Knowing, Doing, Fulfillment, Power, Collapse

Knowing, Doing, Fulfillment, Power, Collapse

The point here is that AI is about power, not knowledge, intelligence or human fulfillment.

This sounds like a koan, and it is. Let’s dig in.

Knowledge isn’t just knowing–the ultimate manifestation of knowledge is doing-knowing how to make, create, fix, learning from experience, a process that constantly expands our abilities to do more.

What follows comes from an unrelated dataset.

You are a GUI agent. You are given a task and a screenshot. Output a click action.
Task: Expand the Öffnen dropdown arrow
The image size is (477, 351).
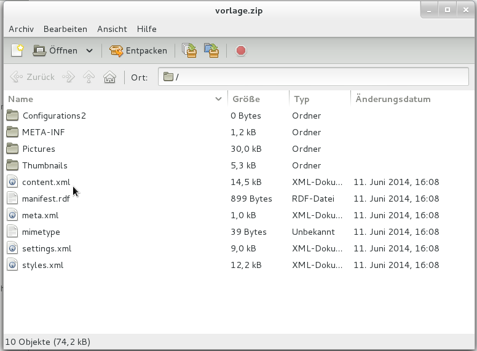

Knowing an “answer” doesn’t give us the ability to do something useful. Looking at a recipe doesn’t give us the knowledge of how to cook. Having AI generate a derivative song doesn’t give us the ability to play or compose music. Looking at a blueprint doesn’t give us the knowledge of how to build a house. The knowledge of doing is experiential– knowing is not enough, we must learn by doing.

The process of doing assembles tacit knowledge, experiential knowledge that cannot be fully formalized because it is assembled by both halves of our minds, the intuitive and the rational.

AI provides “answers,” but this is not a substitute for the knowing that enables doing, which then enables mastery.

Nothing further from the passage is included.